### Short task
Format every line of the rows below as a numbered list, omitting any blank lines.

-- BEGIN Dataset extract --

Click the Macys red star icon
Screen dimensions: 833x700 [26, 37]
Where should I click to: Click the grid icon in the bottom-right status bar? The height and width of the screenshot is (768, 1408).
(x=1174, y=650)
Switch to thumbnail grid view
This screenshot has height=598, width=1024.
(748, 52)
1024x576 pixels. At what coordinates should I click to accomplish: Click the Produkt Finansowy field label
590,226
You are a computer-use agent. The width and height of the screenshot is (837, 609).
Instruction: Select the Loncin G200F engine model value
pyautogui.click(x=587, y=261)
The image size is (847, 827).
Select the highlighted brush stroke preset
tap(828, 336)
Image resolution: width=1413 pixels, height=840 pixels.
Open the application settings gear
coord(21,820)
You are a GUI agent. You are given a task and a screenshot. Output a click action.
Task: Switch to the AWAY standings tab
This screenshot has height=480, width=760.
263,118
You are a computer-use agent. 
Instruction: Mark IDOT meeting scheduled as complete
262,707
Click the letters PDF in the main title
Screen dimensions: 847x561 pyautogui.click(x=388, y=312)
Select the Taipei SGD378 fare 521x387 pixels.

-- END Dataset extract --

### Answer to the task
1. Click the Macys red star icon
2. Screen dimensions: 833x700 [26, 37]
3. Where should I click to: Click the grid icon in the bottom-right status bar? The height and width of the screenshot is (768, 1408).
4. (x=1174, y=650)
5. Switch to thumbnail grid view
6. This screenshot has height=598, width=1024.
7. (748, 52)
8. 1024x576 pixels. At what coordinates should I click to accomplish: Click the Produkt Finansowy field label
9. 590,226
10. You are a computer-use agent. The width and height of the screenshot is (837, 609).
11. Instruction: Select the Loncin G200F engine model value
12. pyautogui.click(x=587, y=261)
13. The image size is (847, 827).
14. Select the highlighted brush stroke preset
15. tap(828, 336)
16. Image resolution: width=1413 pixels, height=840 pixels.
17. Open the application settings gear
18. coord(21,820)
19. You are a GUI agent. You are given a task and a screenshot. Output a click action.
20. Task: Switch to the AWAY standings tab
21. This screenshot has height=480, width=760.
22. 263,118
23. You are a computer-use agent. 
24. Instruction: Mark IDOT meeting scheduled as complete
25. 262,707
26. Click the letters PDF in the main title
27. Screen dimensions: 847x561 pyautogui.click(x=388, y=312)
28. Select the Taipei SGD378 fare 521x387 pixels.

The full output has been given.